Mila Cirul (1901 - 1967 or 1977) was a Latvian dancer. "Cirul liked to dance violent, passionate modes of feeling, often with music (Bach, Handel) seldom associated with violence or passion".

==Life==
Born in Riga, Cirul trained in classical dance with Mikhail Mordkin, also studying the system of expression of François Delsarte and the 'biomechanics' of Vsevolod Meyerhold. In 1918 Cirul began studying modern dance with Ellen Tels. After she debuted as a dancer in Russia, Lenin was among her admirers. In 1919 she accompanied Ellen Tels to Austria, and danced with her in Austria and Germany. Cirul met Mary Wigman in Frankfurt in 1926, and under her influence explored solitary dance, understood as submission to forces of the unconscious. She was a soloist at operas in Vienna, Hanover and Berlin, and in 1930 performed with Margarethe Wallmann Tänzer-Kollektiv in Berlin.

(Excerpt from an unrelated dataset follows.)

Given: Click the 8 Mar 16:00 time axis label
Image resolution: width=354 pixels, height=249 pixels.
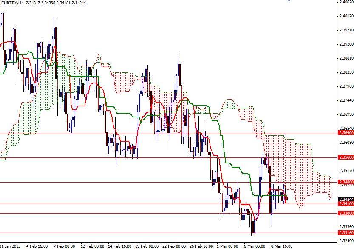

In 1932, she settled in Paris, where she opened a dance school. There she collaborated with the poet and critic Fernand Divoire. In 1934 she performed a highly successful version of Richard Strauss's opera Salome at the Théâtre des Champs-Élysées. She danced duets with her sister Elia, like Tentation (1935), with scenario by Divoire, which dramatized the struggle between consciousness and the unconscious.

Cirul continued dancing until the early 1940s, and taught dance until 1962, when she retired to Nice.